The U.S. in Crisis Strikes Out against Latin Americans

Panama City — Thousands of poor immigrants who came to the United States in search of dreams and opportunities are now living in fear and the nightmare of being detained and deported after having actively participated in the country’s economic life.

This has been confirmed by DPA analysts and consultants in Panama during the United Nations forum on the links between poverty and hunger and the immigration of Central Americans, who end up being “criminalized” due to their origin, the DPA reports.

Professor and writer Emma Sepúlveda, former senatorial candidate and current director of the Latino Research Center at the University of Nevada, says that “the United States is in the midst of a huge crisis,”* with immigration restrictions inherited from the administration of former president George W. Bush.

Sepúlveda, a member of the group of 23 Latin Americans chosen by current president Barack Obama to create a national Latin American museum in Washington, says that the chief of the White House is the “hostage” of an agenda that he does not support.

“Latin Americans in the United States are living in major poverty, like the poverty found in the Third World,” said the activist defender of immigrants.

According to the Pew Hispanic Center, out of the 11,200 people living illegally in the United States, 9,100 come from Latin America. In the eastern United States, Cubans and Puerto Ricans are most numerous; in the western United States, Mexicans and Central Americans dominate immigrant populations.

Sepúlveda added that, for the first time, the children of Latin American immigrants make up the largest population of those living under the poverty line, and the danger and exclusion in which they live exceeds that of white and African-American children. Humanitarian organizations in the United States estimate that the number of deported immigrants is practically one million, even though 70 percent of them have no police casework. Nevertheless, official spokespersons refer to some 400,000 deported immigrants as being in accordance with immigration law.

Sepúlveda believes that this is due in part to the changing dialogue about immigration since the destruction of the Twin Towers in New York in 2001. Since then, the word “immigrant” became associated with the idea of terrorism, which provoked collective fear.

She emphasized that in the past two years the salary of Latin Americans performing manual labor has dropped sharply, with longer hours and less income, and with the additional stress of being deported due to pressure from the extreme right wing of the U.S.

Sepúlveda specified that a slaughterhouse worker earns nine dollars an hour, 50 percent less than years ago. She added that the discrimination even extends to private prisons, which have benefited from lucrative contracts in Afghanistan and Iraq.

For her part, Araceli Azuara Ferreiro, coordinator of the Immigration and Development program of the Organization of the American States (OAS) maintains that the causes of the immigration flow from Central American to the United States are varied, but they have been aggravated.

She warns that there is now a “very complex” situation, due to the economic recession which limits access to work and raises sentiments of xenophobia, which are incorporated into the Arizona law and the Alabama immigration law of September 29.
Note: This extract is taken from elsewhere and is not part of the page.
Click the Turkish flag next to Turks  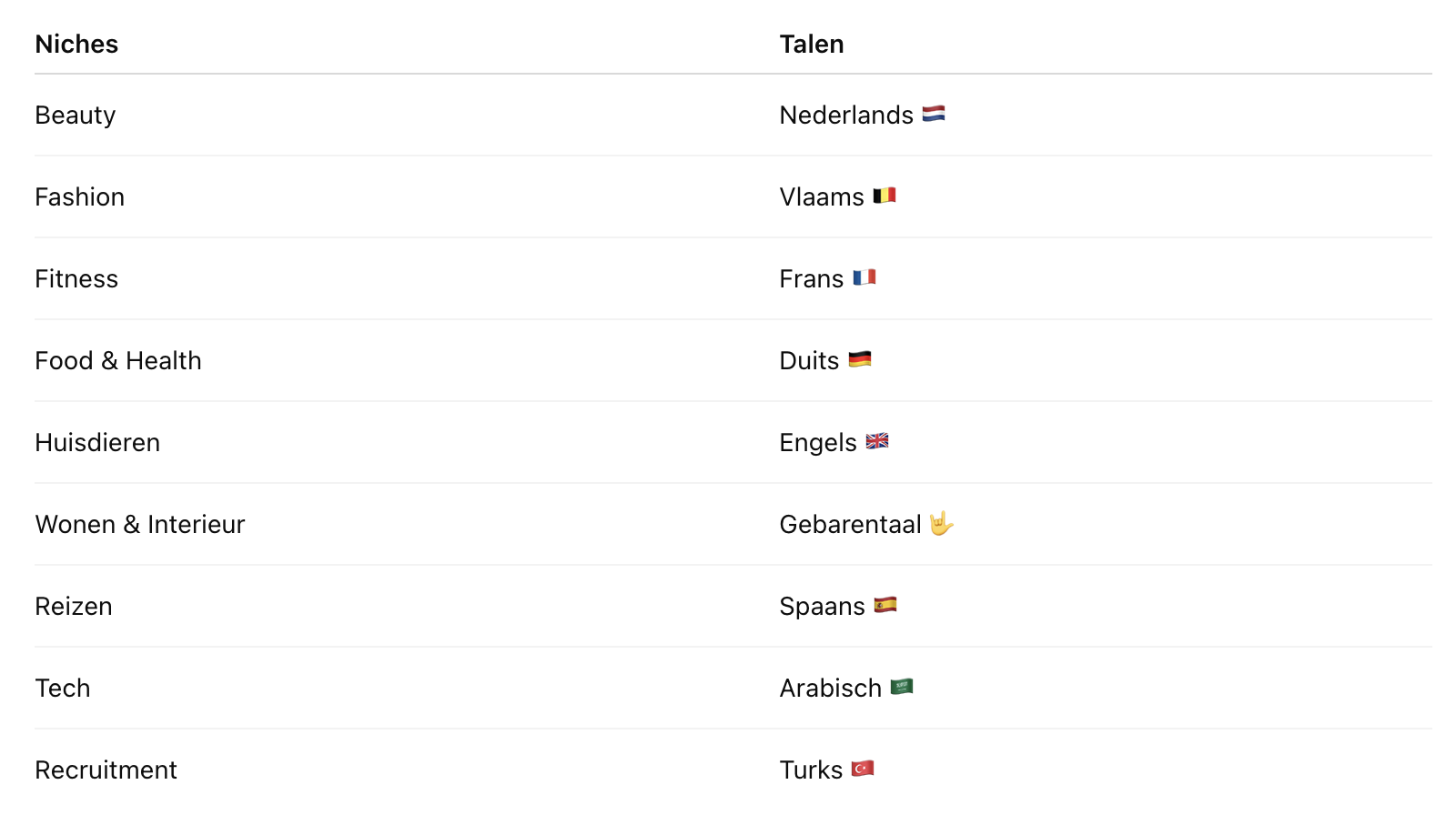tap(863, 769)
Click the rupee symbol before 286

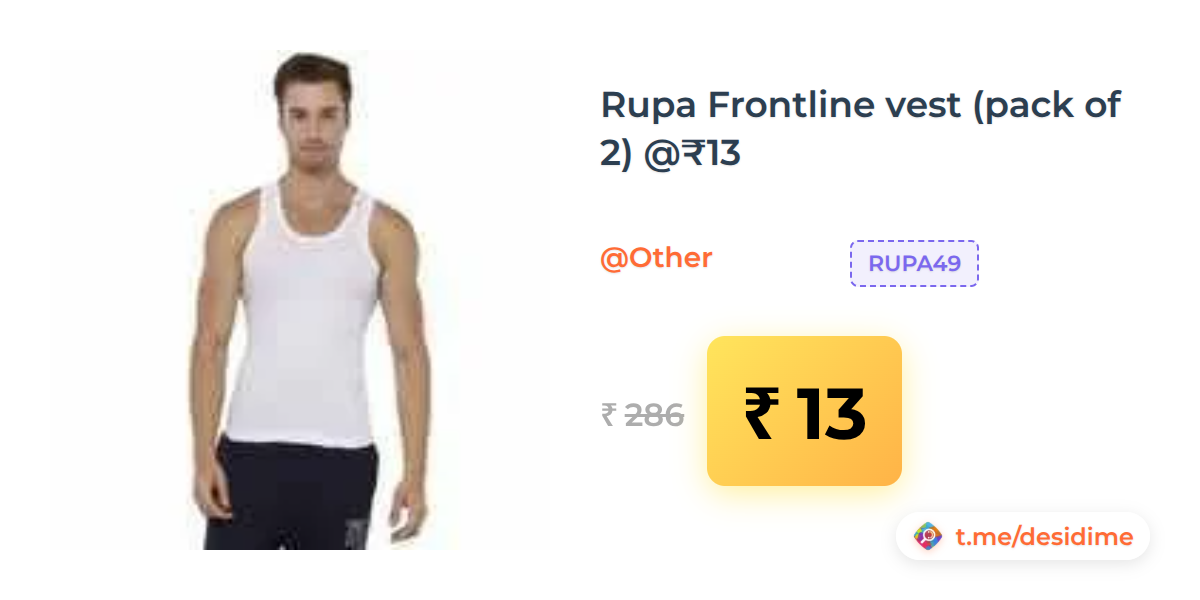pos(608,414)
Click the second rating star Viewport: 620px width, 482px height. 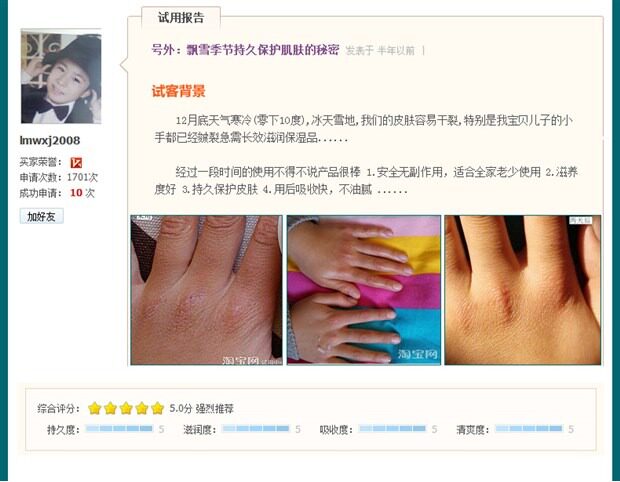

In accordance with the Alabama law, an illegal immigrant’s attempt to acquire a driver’s license or buy a house could turn into a “crime,” and the education rights of undocumented children may be taken away.

Azuara Ferreiro describes this exclusion as “an atrocious thing that perpetuates poverty,”* and raises the concern of the general secretary of the OAS, José Miguel Insulza, who is alarmed because Latin Americans are living in fear in the United States.

*Editor’s Note: These quotations, accurately translated, could not be verified.